ARBEITSAUFTRAG: Gib die Zeilen wortgetreu aus, beginnend mit der Zeile, die „This screenshot has height=309, width=309.“ enthält, bis einschließlich der Zeile, die „Open the featured Pelopincho pool image“ enthält. Lass die Bilder dabei weg.

EINGABE:
• • • • •

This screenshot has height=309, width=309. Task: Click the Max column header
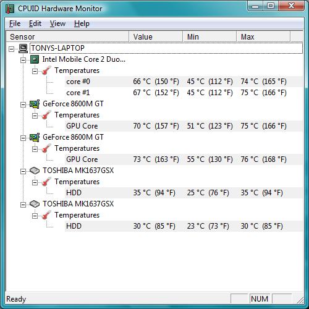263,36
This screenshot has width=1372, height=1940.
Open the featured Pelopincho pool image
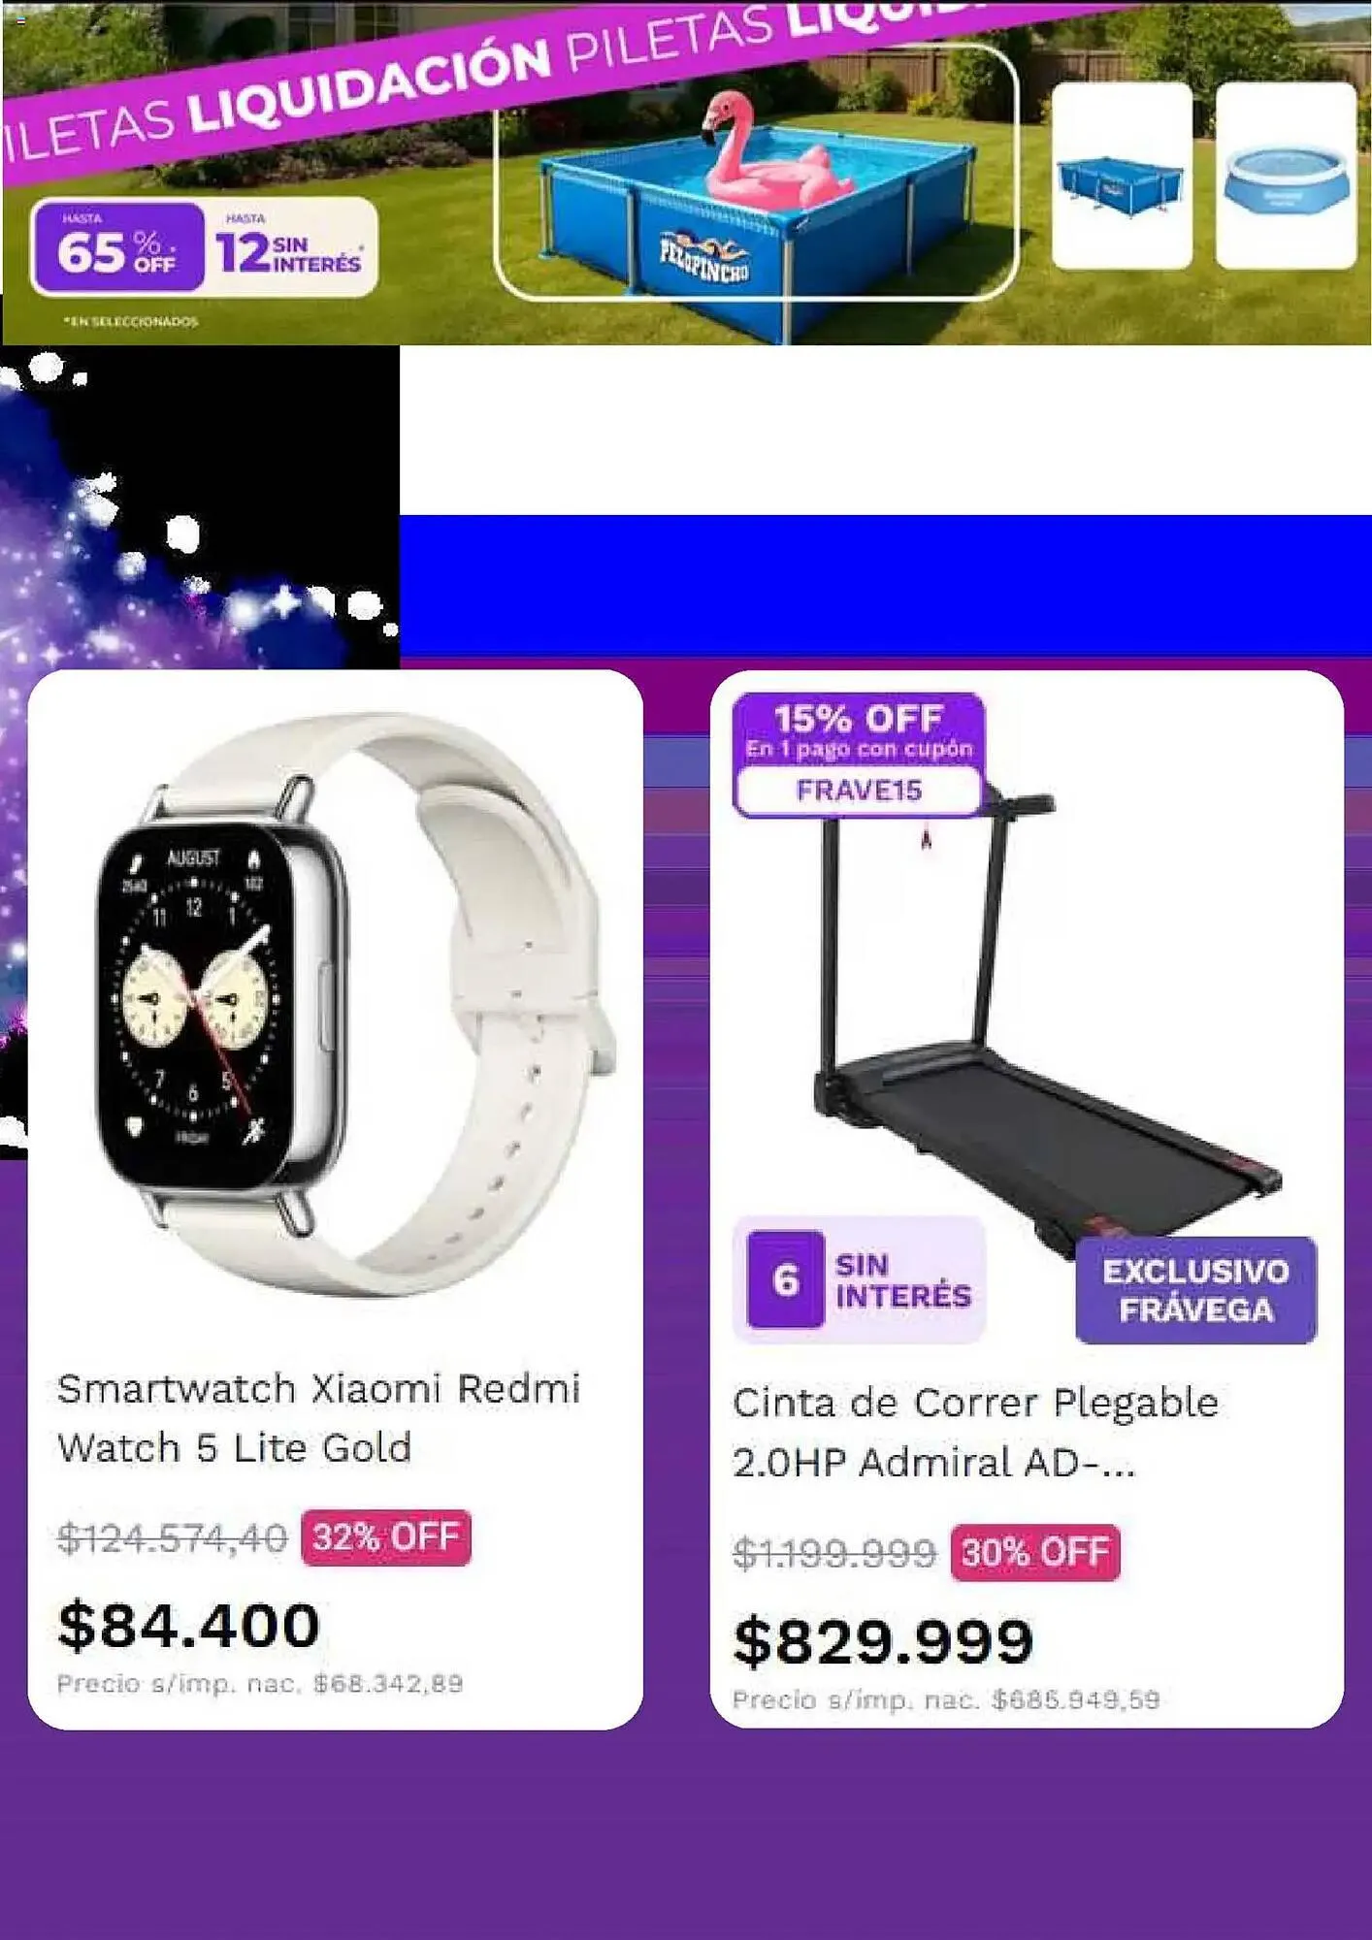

• • • • •

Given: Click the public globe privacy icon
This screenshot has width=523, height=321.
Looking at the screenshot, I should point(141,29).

• • • • •

LÖSUNG:
This screenshot has height=309, width=309. Task: Click the Max column header
263,36
This screenshot has width=1372, height=1940.
Open the featured Pelopincho pool image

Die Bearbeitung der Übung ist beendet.